Strengths: This is very well-written, and I can see it being the sort of book that fourth grade teachers read aloud to their classes. The cadence of the paragraphs changes nicely, there are lots of good descriptions of people and places, and it's just the right length.
Weaknesses: I had a hard time getting away from the "pigeons are rats with feathers" point of view, and the quirky Southern setting was something I never enjoy. Elementary students could be sold on this, but for middle school students, there is not enough action. 


  1. Thanks for these insightful reviews. I enjoyed the Larry books by Janet Tashjian, so I'm sure I'd like For What It's Worth.

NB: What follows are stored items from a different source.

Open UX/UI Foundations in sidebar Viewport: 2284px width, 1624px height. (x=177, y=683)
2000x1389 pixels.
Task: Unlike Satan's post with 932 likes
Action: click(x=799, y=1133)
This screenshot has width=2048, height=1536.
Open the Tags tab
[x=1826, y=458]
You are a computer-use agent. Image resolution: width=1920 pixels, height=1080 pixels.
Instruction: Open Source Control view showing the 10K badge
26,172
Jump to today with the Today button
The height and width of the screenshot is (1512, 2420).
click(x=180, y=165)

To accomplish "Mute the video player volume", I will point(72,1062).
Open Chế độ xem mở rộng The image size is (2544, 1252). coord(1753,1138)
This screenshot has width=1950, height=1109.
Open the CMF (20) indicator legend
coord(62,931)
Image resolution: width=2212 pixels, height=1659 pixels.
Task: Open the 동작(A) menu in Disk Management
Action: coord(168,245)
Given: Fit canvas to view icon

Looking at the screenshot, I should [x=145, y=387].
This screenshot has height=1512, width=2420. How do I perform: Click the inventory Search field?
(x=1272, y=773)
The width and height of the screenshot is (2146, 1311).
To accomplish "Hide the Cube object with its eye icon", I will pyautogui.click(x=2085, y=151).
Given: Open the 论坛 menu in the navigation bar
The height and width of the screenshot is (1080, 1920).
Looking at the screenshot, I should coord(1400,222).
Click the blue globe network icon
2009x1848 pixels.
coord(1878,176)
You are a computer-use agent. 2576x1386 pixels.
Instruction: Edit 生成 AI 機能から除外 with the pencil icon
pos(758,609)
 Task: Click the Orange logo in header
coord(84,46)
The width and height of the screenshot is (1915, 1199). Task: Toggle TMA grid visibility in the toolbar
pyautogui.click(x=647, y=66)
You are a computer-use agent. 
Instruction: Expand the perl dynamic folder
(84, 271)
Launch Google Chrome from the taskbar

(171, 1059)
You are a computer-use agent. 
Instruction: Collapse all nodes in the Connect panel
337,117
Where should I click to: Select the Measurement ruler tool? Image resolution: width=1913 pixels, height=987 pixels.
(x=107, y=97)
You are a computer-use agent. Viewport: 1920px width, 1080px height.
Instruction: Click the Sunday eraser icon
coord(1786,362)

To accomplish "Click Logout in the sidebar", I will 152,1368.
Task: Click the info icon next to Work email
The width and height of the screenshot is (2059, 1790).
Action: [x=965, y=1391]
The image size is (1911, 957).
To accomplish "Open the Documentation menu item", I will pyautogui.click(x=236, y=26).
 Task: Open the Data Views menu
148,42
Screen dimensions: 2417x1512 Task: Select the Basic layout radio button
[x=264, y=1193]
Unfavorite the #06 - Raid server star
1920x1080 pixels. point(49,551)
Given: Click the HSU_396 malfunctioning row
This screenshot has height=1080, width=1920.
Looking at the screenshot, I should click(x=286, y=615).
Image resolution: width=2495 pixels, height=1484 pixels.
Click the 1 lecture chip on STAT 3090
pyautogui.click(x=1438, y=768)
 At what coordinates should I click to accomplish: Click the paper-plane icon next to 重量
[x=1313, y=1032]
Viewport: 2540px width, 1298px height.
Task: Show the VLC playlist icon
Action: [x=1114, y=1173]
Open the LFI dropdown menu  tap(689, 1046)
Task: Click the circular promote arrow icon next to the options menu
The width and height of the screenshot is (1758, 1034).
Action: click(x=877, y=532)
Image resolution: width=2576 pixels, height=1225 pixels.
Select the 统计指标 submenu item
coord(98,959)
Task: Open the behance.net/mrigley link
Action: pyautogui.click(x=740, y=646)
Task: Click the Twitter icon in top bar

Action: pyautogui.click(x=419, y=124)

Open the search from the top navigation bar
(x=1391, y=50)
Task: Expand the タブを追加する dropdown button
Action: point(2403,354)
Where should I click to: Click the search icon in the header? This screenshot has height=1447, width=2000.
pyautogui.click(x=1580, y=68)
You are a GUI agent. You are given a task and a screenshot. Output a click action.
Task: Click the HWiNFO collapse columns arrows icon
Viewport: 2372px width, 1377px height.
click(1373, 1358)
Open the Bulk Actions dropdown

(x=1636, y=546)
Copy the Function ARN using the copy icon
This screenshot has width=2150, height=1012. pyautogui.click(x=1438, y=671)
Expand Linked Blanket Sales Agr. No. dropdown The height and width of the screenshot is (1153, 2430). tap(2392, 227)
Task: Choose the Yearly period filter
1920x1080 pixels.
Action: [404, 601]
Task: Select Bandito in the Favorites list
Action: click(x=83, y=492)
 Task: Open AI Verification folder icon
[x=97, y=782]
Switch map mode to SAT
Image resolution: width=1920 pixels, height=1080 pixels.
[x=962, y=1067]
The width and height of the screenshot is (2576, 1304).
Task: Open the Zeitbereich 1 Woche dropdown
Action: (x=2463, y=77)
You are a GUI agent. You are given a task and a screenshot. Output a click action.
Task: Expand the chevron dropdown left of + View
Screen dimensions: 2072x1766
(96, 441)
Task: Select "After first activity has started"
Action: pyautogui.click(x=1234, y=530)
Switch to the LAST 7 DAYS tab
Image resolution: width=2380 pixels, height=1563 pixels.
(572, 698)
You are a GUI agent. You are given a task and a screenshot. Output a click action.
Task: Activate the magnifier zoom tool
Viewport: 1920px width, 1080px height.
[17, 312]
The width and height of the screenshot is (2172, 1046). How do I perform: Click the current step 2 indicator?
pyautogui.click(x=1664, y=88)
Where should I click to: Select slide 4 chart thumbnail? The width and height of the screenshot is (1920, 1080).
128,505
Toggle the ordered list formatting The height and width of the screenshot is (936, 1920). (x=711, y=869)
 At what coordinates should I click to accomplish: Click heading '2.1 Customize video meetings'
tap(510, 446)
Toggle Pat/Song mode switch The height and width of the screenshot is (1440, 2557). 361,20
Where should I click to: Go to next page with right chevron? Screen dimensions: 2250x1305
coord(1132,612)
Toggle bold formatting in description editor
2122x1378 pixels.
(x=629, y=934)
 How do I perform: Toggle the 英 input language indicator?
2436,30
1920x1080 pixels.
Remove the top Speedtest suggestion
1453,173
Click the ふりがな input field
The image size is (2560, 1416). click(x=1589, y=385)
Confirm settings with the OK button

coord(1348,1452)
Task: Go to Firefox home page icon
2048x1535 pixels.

    Haven't heard of A Whole Lot of Lucky before, but what an interesting premise.

    The one I really want to read is On The Road to Mr. Mineo's only because I loved the other Barbara O'Connor books I read.

  2. That Mr. Mineo's one ... I am curious. I don't find that the quirky ones work all that well with my kiddos. But maybe as a read aloud it would. Read alouds can save a lot of books that don't get much attention otherwise. Though I was just informed that the read aloud was killing The One and Only Ivan for a third grade class. They didn't "get" it.

    The advent of the mp3 did kill the album concept, didn't it. I mean ... I almost never remember the name of a song anymore, let alone the album it came from. Don't even usually get the entire album unless it was like an iTunes or Amazon deal of the day. Just get the songs I like. Not always but that's the usual.

  3. Is FOR WHAT IT'S WORTH a YA title? I saw on Amazon that it's for ages 12 and up, and I immediately thought of pairing it with the equally musically-included ADIOS, NIRVANA by Conrad Wesselhoeft, although that's written for ages 14 and up.

    Thanks for bringing these titles to my attention!